Protestant and Roman Catholic churches alike need to take Pope John Paul II seriously. Can we Christians be like the flower that grows through a crack in the asphalt to bloom in the most barren of surroundings? Can we set an example to the rest of society? We can recycle paper, cans, and bottles. We can set a goal to decrease the amount of energy that our facility uses. We can continue to offer our recreation park for groups that want to experience creation first hand! Oh, we may not be doing big things like the Cincinnati Zoo; they’re trying to save entire animal species! But we can do small things; and lots of small things add up to big things!

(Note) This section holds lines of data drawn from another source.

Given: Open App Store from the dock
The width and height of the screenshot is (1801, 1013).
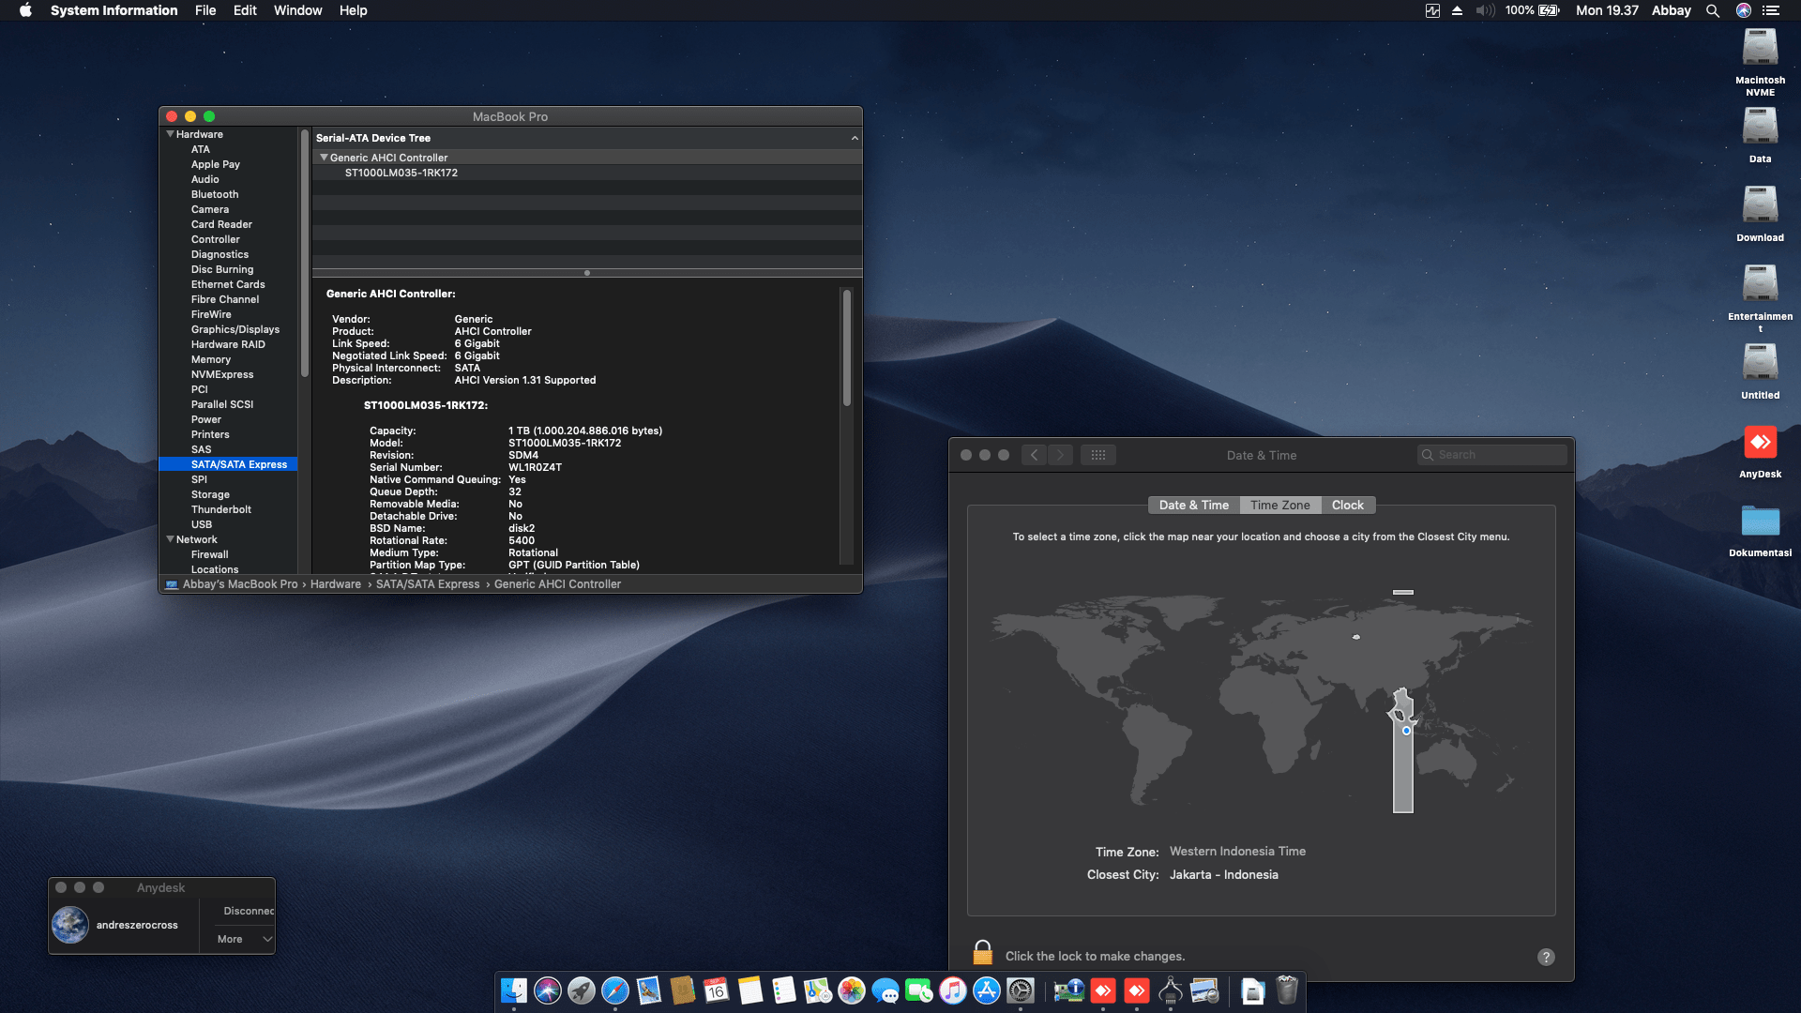Looking at the screenshot, I should click(987, 990).
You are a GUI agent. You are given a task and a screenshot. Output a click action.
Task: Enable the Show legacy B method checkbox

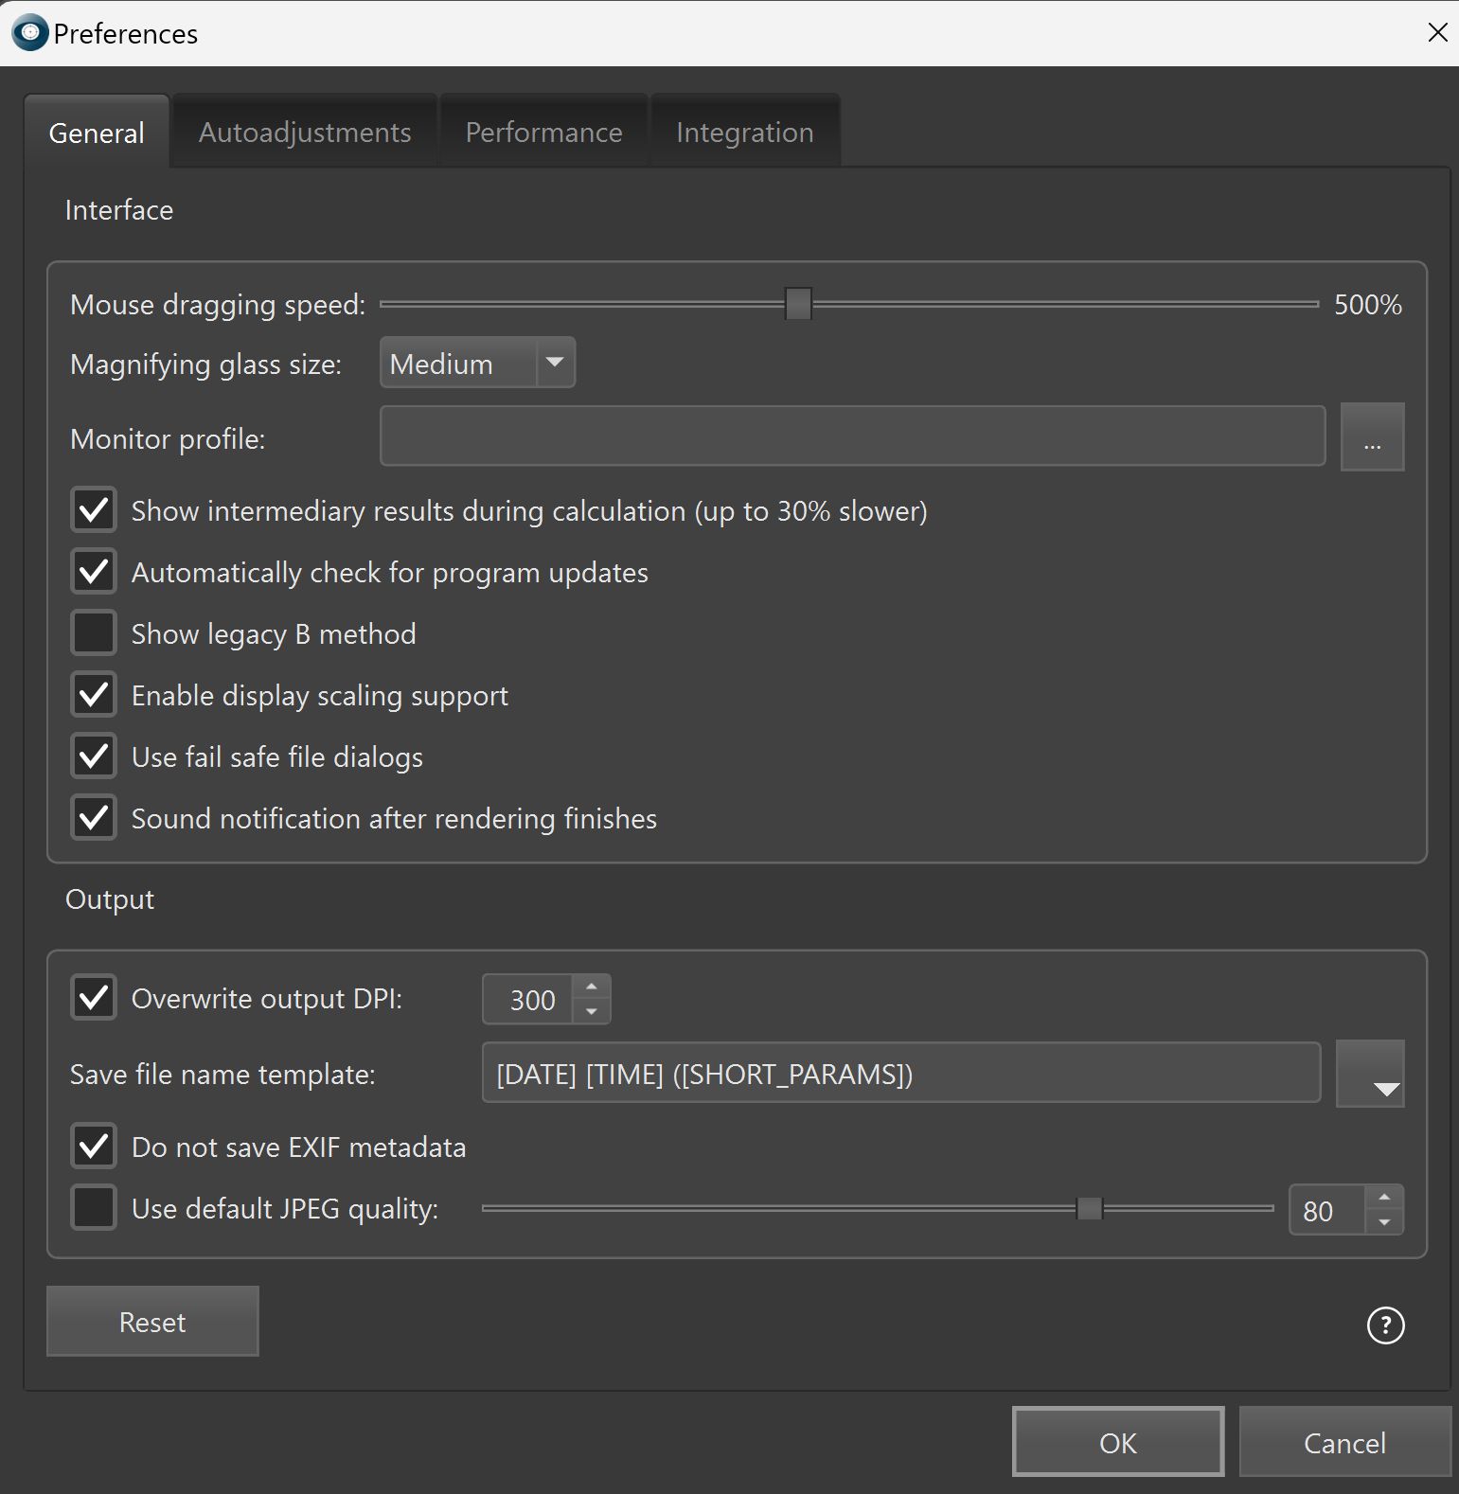point(94,633)
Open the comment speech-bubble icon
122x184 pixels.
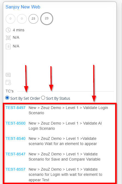click(8, 75)
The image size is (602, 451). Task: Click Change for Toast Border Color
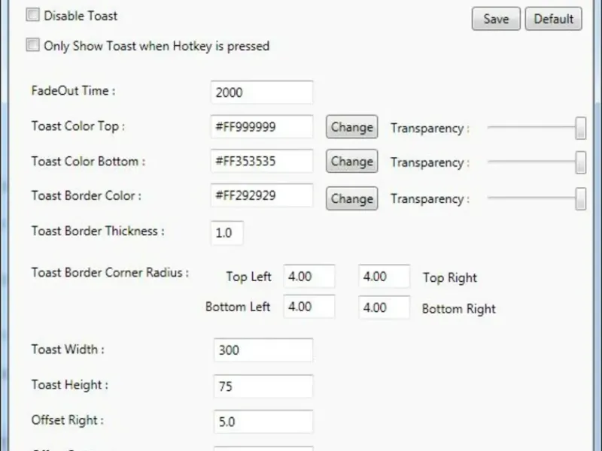[351, 198]
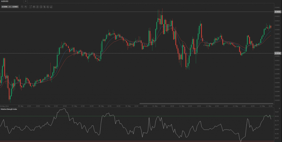Select the candlestick chart type icon
The image size is (282, 142).
tap(34, 7)
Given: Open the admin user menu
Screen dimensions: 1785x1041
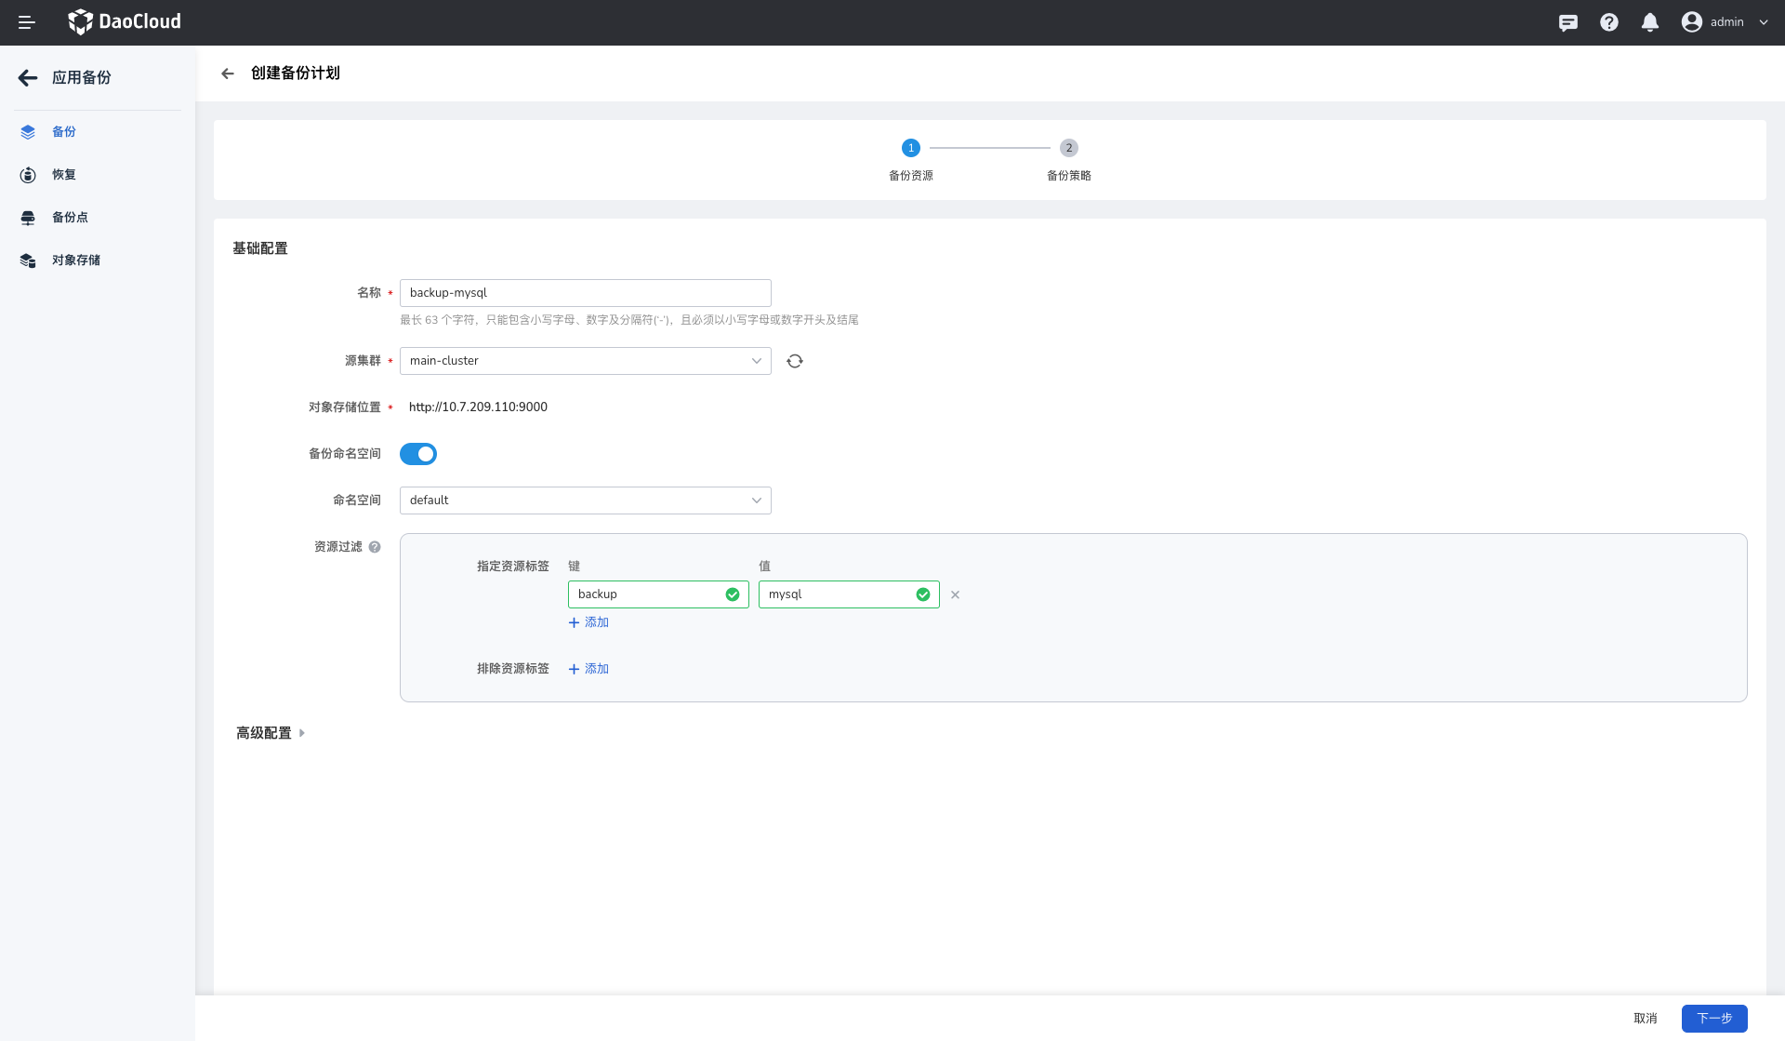Looking at the screenshot, I should (x=1726, y=22).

Like the people of Jeremiah’s time, we have a choice to make. We can continue to follow the ruinous way that Evil State University has taught us; and friends, it has taught us well.  As long as we do, we will have a front-row seat in that dark movie theater, and we will watch horrors of our own making come to life right in front of our eyes. But there is another way: we can wise up. We can come to our senses and choose to do things God’s way and love creation as much as we love ourselves! If we do that, we will leave the darkness of the horror movie theater behind us, and walk joyfully into the light of God’s good creation.